If I know that a given problem can be solved with a "greedy" algorithm it is pretty easy to code the solution. However if I am not told that this problem is "greedy" I can not spot it.
What are the common properties and patterns of the problems solved with "greedy" algorithms? Can I reduce them to one of the known "greedy" problems (e.g. MST)?
Formally, you'd have to prove the matroid property of course. However, I assume that in terms of topcoder you rather want to find out quickly if a problem can be approached greedily or not.
In that case, the most important point is the optimal sub-structure property. For this, you have to be able to spot that the problem can be decomposed into sub-problems and that their optimal solution is part of the optimal solution of the whole problem.

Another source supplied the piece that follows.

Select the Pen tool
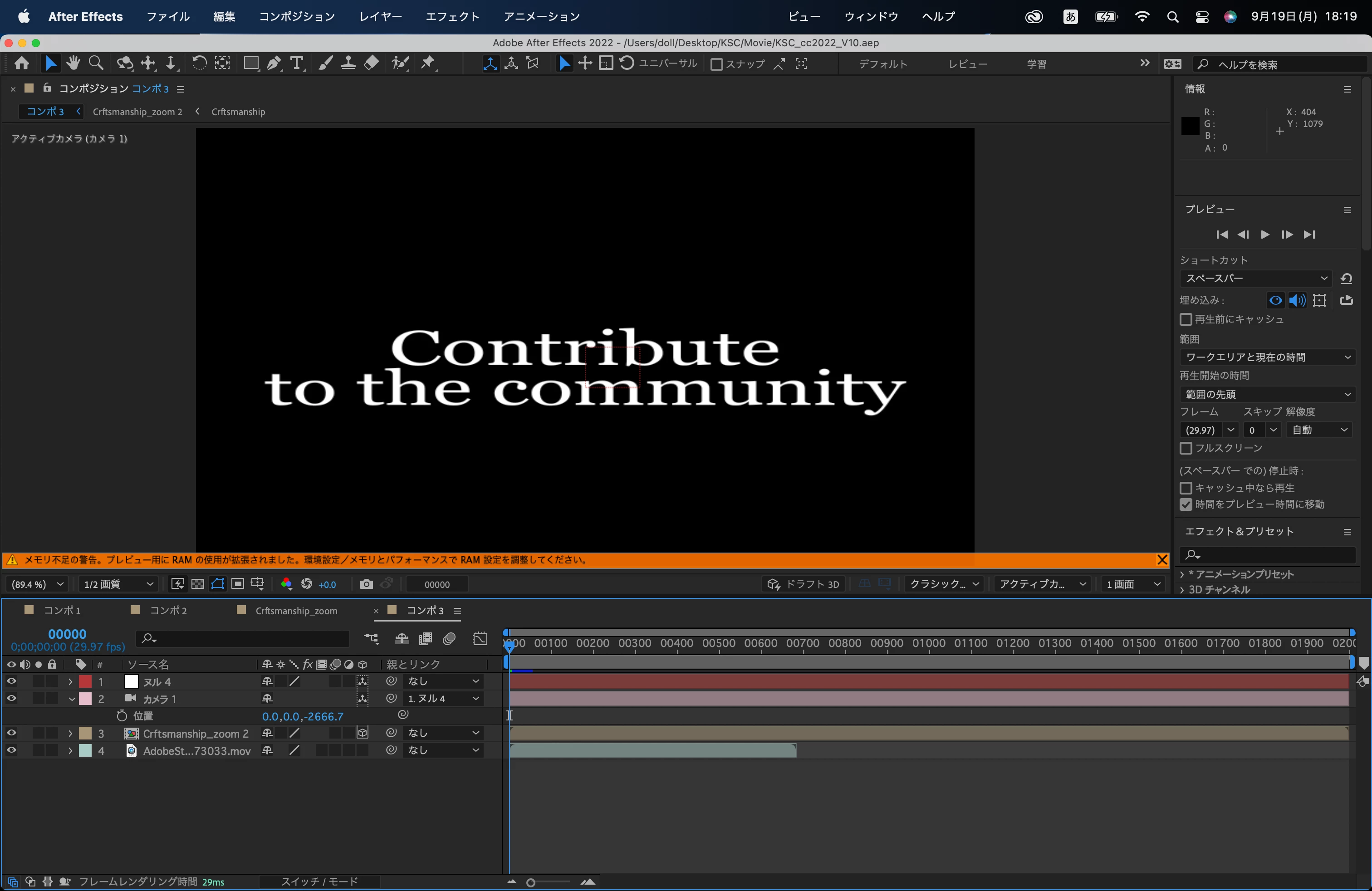Image resolution: width=1372 pixels, height=891 pixels. pos(274,64)
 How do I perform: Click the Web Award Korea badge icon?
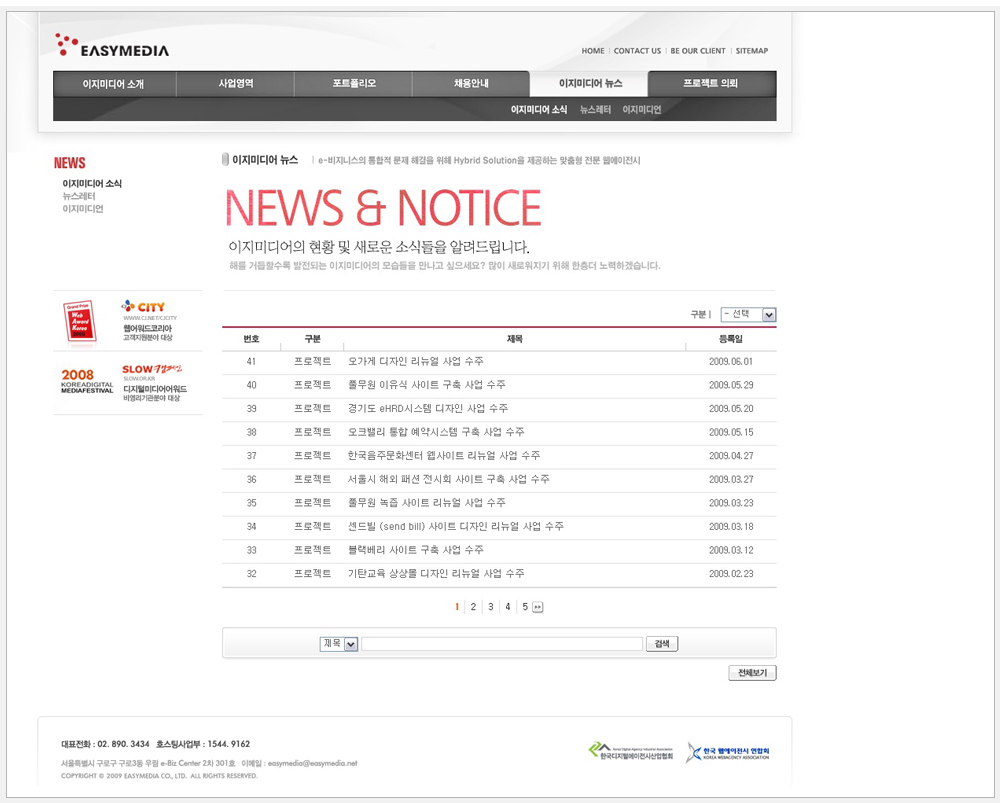[79, 321]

Of course, greedy problems come in such a wide variety that it's next to impossible to offer a general correct answer to your question. My best advice would hence be to think somewhere along these lines:
Do I have a choice between different alternatives at some point?
Does this choice result in sub-problems that can be solved individually?
Will I be able to use the solution of the sub-problem to derive a solution for the overall problem?
Together with loads and loads of experience (just had to say that, too) this should help you to quickly spot greedy problems. Of course, you may eventually classify a problem as greedy, which is not. In that case, you can only hope to realize it before working on the code for too long.
(Again, for reference, I assume a topcoder context.. for anything more realistic and of practical consequence I strongly advise to actually verify the matroid structure before selecting a greedy algorithm.)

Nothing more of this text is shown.